Halkı kin ve düşmanlığa tahrik veya aşağılama suçu Türk Ceza Kanunu madde 216’da düzenlenmiştir. Cezası 1 yıldan 3 yıla kadar hapis cezasıdır. Şikayete tabi olmayıp re’sen soruşturulup kovuşturulur.
Dava zaman aşımı 8 yıl, ceza zaman aşımı 10 yıldır.
Halkı kin ve düşmanlığa tahrik veya aşağılama suçunun kin ve düşmanlığı tahrik kısmını açıklamak gerekirse, bir kimsenin halkın sosyal sınıf, ırk, din, mezhep veya bölge bakımından farklı özelliklere sahip bir kesimini diğer kesimi aleyhine kin ve düşmanlığa alenen tahrik etmesidir.
Türk Ceza Kanunu ikinci kitap, üçüncü kısım, beşinci bölümde “kamu barışına karşı suçlar” başlığı altında suç işlemeye alenen tahrik, suç ve suçluyu övme suçlarıyla beraber düzenlenmiştir.
Madde Düzenlemesi:
“Halkın sosyal sınıf, ırk, din, mezhep veya bölge bakımından farklı özelliklere sahip bir kesimini, diğer bir kesimi aleyhine kin ve düşmanlığa alenen tahrik eden kimse, bu nedenle kamu güvenliği açısından açık ve yakın bir tehlikenin ortaya çıkması halinde, bir yıldan üç yıla kadar hapis cezası ile cezalandırılır.”
Halkı kin ve düşmanlığa tahrik etme veya aşağılama suçunun faili ceza sorumluluğuna sahip herhangi birisi olabilir.

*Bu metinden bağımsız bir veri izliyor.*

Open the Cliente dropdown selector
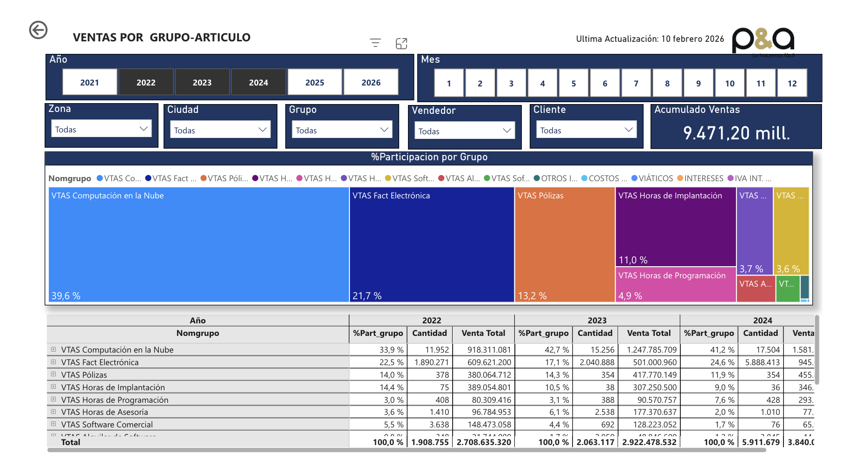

Mağdur ise halkın sosyal sınıf, ırk, din, mezhep veya bölge bakımından farklı özelliklere sahip bir kesimidir. Suçun hareket ögesini kin ve düşmanlığa alenen tahrik etmek oluşturmaktadır. Tahrik, halkın farklı özelliklere sahip bir kesimini, diğer bir kesimi aleyhine kışkırtmak biçiminde olmalıdır. Halkın farklı özelliklere sahip olmayan (aynı özellikteki) kesimlerini birbirini kışkırtmak ile bu suç oluşmaz.
TCK madde 216 metni içerisinde tek suç başlığı altında iki farklı suç düzenlenmiştir. Bunlardan birisi Halkı kin ve düşmanlığa tahrik etmekken diğeri ise halkın belirli bir kesimini aşağılama suçudur.
Tahrik, soyut saygısızlığın ötesinde, bir halk kesimine karşı düşmanca tavırlar gösterilmesini sağlamaya çalışma veya bu tür tavırları pekiştirmeye objektif olarak elverişli, ağır ve yoğun bir tarzda kin ve düşmanlık empozesidir.
Halkın Belirli Bir Kesimini Alenen Aşağılama
Halkın belirli bir kesimini alenen aşağılama suçu aynı şekilde türk ceza kanunu madde 216/2 de düzenlenmiştir. Düzenleme şu şekildedir: “Halkın bir kesimini, sosyal sınıf, ırk, din, mezhep, cinsiyet veya bölge farklılığına dayanarak alenen aşağılayan kişi, altı aydan bir yıla kadar hapis cezası ile cezalandırılır.” Dikkat edilirse yine ikinci fıkrada düzenlenen suçun oluşabilmesi için ilgili fiilin alenen işlenmesi gerekir.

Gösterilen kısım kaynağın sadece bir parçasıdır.